Director: Pasquale Squitieri - Cast: Leonard Mann, Klaus Kinski, Sean Todd (Ivan Rassimov), Steffen Zacharias, Elizabeth Eversfield, Enzo Fiermonte, Tanaki
You don't see that very often: a spaghetti western with Indians. The great directors of the genre had concentrated on the Mexican Revolution or the American Civil War and its immediate aftermath, and had never showed much interest in the Indian wars. But in the early seventies, when the glory days of the spaghetti westerns were over, the Italians were looking for new inspiration, and both Little Big Man and Soldier Blue seemed rewarding models to copy, the more so since most Italian film makers had left-wing political ideas and these movies, unlike the cavalry westerns of the previous decades, showed more liberal, pro-Indian tendencies. Therefore in most Italian Indian westerns, the Indians are shown as victims of white man's racist and imperialist tendencies; usually there's a survivor of a massacre, who becomes an avenger afterwards. Vengeance Trail, the second of two spaghetti westerns by Pasquale Squitieri, is a nice variation on the 'first victim, then avenger' theme: the survivor is not an Indian, but a white boy.
The boy is called Jim, and in a rather corny opening scene, we learn how his family is living in harmony with the Red Man. But the family ranch is attacked at night by renegade Indians, and little Jimmy is the only one to survive the massacre. Some ten years later, he has become Jeremiah, a ruthless Indian hater and scalp-hunter. After killing a bunch of Indians, he is left with a truly beautiful squaw called Tena. Instead of killing her, he takes her into town, where he is harassed by three men of a local land-owner called Perkins, the richest man in the country and also a fervent racist. The three men offer him a few dollars for the squaw, so they can have their way with her. Eventually the whole town turns against the young woman, who is covered with tar and feathers to humiliate her. Jeremiah saves her from the angry mob, and flies with her to a ghost town, but they're soon surprised by the three men from the Perkins Ranch, who were still on their trail. Jeremiah eliminates them in a shootout in a dilapidated saloon, but is wounded himself. He is nursed back to health by doc, a travelling Jack of all trades, who also helps him to uncover the truth behind the so-called renegade Indians attacking farmers...

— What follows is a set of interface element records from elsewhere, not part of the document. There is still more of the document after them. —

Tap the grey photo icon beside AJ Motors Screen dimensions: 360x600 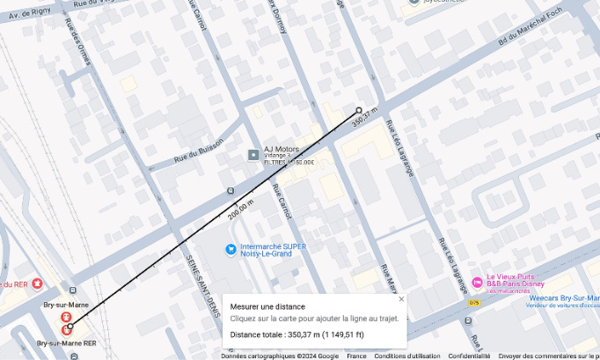253,156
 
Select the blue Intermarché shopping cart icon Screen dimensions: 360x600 230,249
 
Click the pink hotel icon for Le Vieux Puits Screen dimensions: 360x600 477,282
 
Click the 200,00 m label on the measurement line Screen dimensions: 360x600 240,209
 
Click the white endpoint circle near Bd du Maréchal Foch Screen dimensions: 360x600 358,110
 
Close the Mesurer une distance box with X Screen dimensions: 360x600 401,298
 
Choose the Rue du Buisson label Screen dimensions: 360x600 198,149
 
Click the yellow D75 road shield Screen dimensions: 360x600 474,303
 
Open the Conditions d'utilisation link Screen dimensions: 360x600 406,356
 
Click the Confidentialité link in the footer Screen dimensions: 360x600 469,356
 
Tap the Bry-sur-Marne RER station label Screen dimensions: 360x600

With an intricate script about prejudice, racial hatred and growing social awareness, this is a very interesting movie. The director, who had strong communist feelings at the time, saw it as an expression of class struggle, with the Indians and poor whites teaming up to beat capitalism and imperialism (ironically, he later changed his political mind rather drastically and was elected as senator for the right-wing Alleanza Nazionale). The plot, with white businessmen trying to provoke a war in order to chase both red and white people of their lands, there are some echoes of the early Karl May movies, but the story details are a bit more nasty and adult here: this racist land-owner Perkins not only orders his men, disguised as Indians, to raid farms in the surroundings, he also instructs them to abduct Indians and kill them, so their bodies can be left as false evidence on the scene of the crime.
But very interesting doesn't necessarily imply very good. Vengeance Trail is by no means a bad movie, but it suffers from its ultra-low budget. Shot entirely in the hills around Rome it has a cheap, often ugly look, except for the interiors - shot at the Elios studios - that are quite good. The sequence in the ghost town is a highlight. The lack of authenticity, location-wise, clashes with the fact that real native Americans were used as warriors: they were foreign students at the university. The scene in which Jeremiah reveals to Perkins who his allies are, works marvelously thanks to the fact that real natives were used : "Look, they don't need disguises to look like Indians!".
This is also one of the movies that gave Klaus Kinski a bad name. As a person, not as an actor. He wanted to be paid one day in advance every morning, spent every free moment in a white caravan, parked on the set, and was such a pain in the ass that all other actors hated his guts. The character he played was a particularly despicable person and Kinski said his behaviour would lead to more 'realism' in the movie, in particular during the scene with the townspeople trying to beat him up. According to some, the director chased him with a baseball bat when this scene was shot, screaming "Come here, bastard, I'll show you some realism!" The other performances vary a little, both in quality and style. Leonard Mann, as Jeremiah, remains silent and moody for most part of the film, while Steffen Zacharias, as Doc, almost behaves as if he's in some kind of Carry On spoof of a western. Ivan Rassimov, or Sean Todd as most of us know him, is a good villain, and the unknown Eversfield is a true delight as the long-legged, temperamental squaw.
I watched the British C'est la Vie release. It shows the movie in 1,85:1, which means the image is cropped a little left and right; moreover the image has not been enhanced for widescreen TV's, but surprisingly it looks very good, with bright colors and hardly any print damage. Overall this is a satisfying release of a movie that is worth checking out.